DATASET EXTRACT
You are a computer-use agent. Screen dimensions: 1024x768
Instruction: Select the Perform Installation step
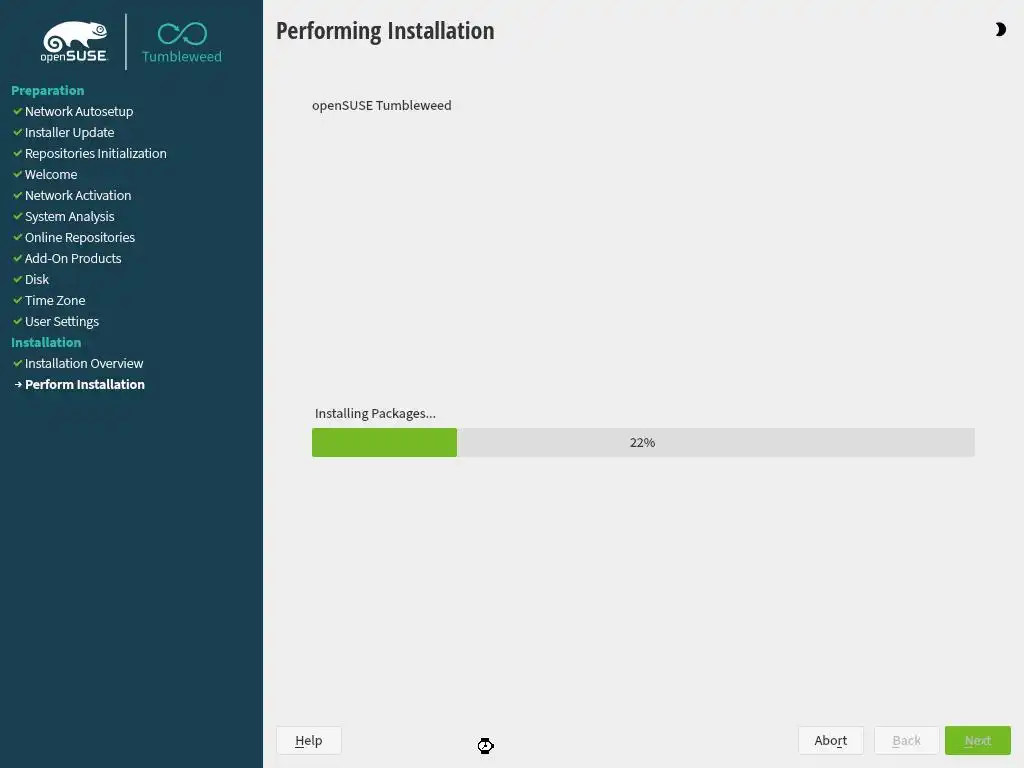pos(85,385)
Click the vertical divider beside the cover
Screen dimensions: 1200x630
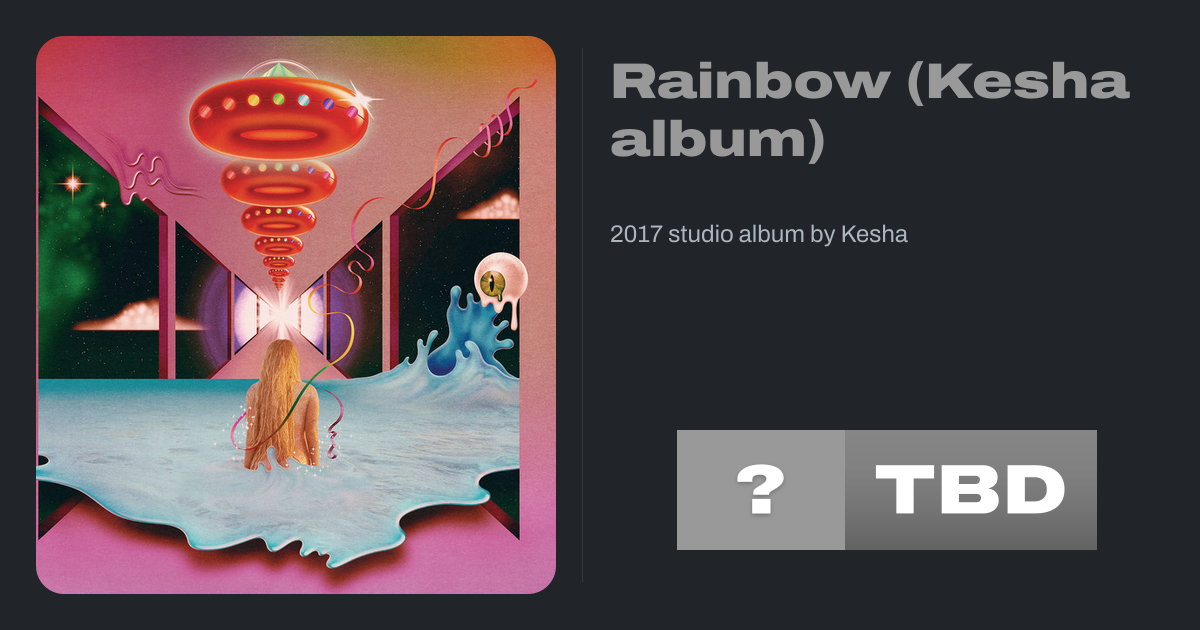tap(583, 315)
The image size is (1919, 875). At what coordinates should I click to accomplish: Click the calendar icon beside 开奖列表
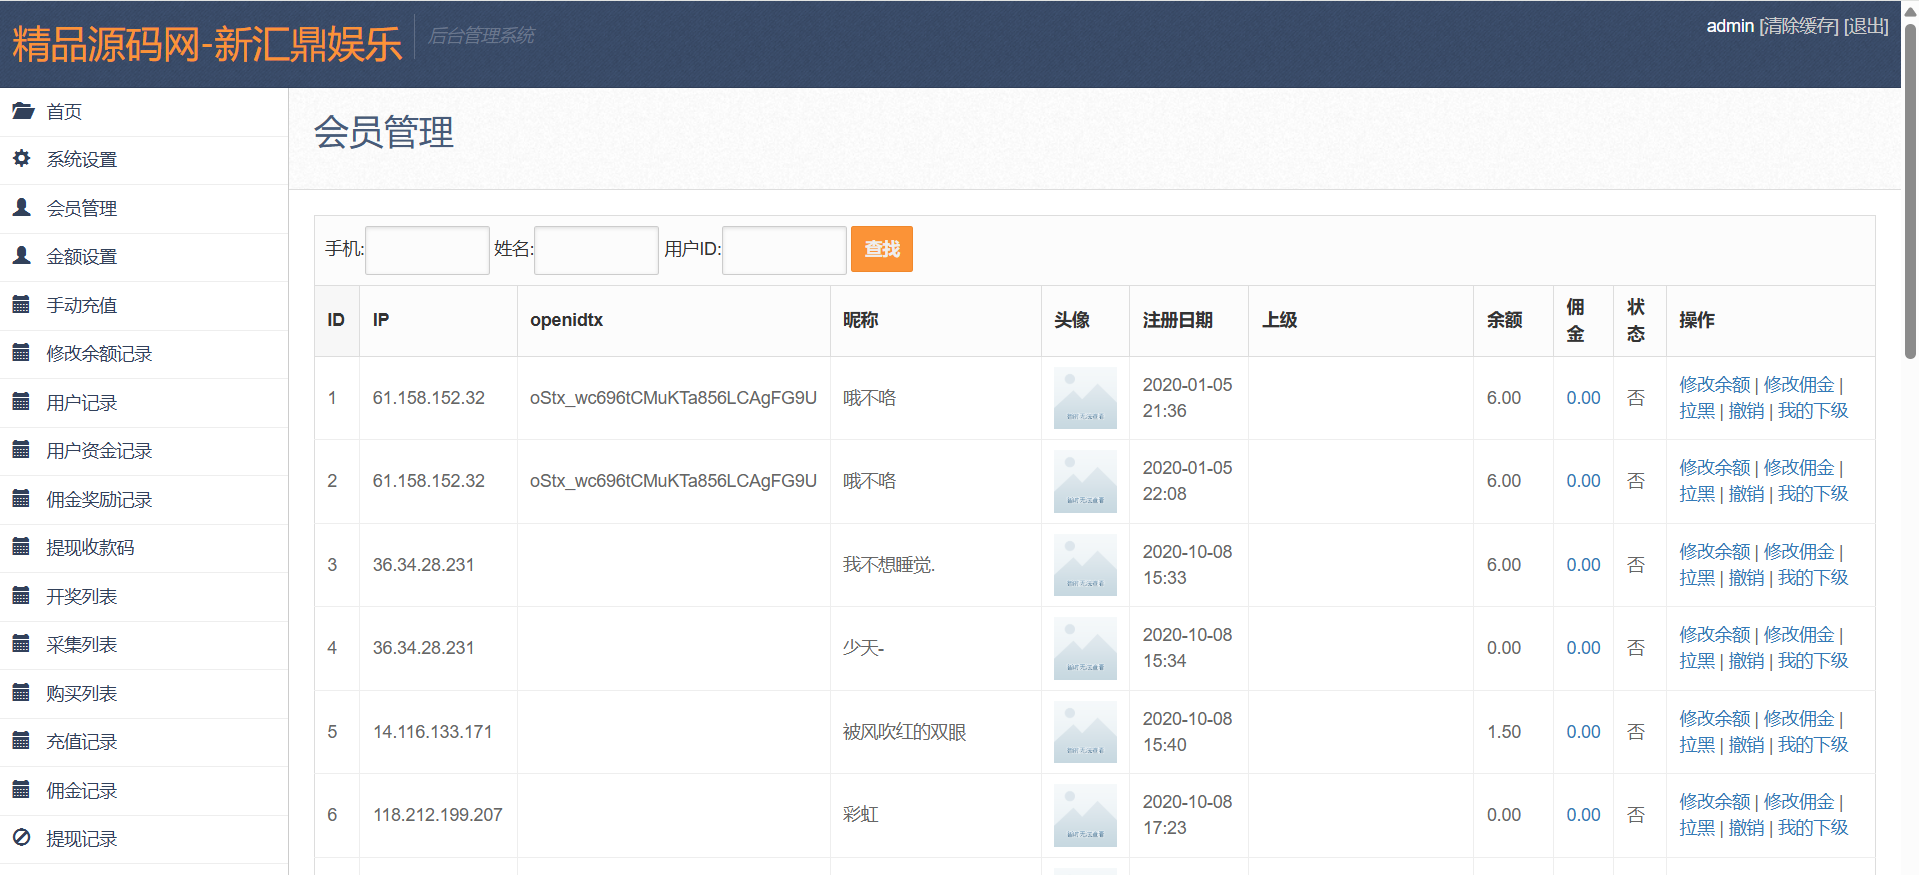(x=21, y=596)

WORK TO BE COMPLETED
Which lines of the material above contain the word "dimensions"? Pick out each one and copy it in full.

RESPONSE
You are a computer-use agent. Screen dimensions: 1024x768
Screen dimensions: 1200x630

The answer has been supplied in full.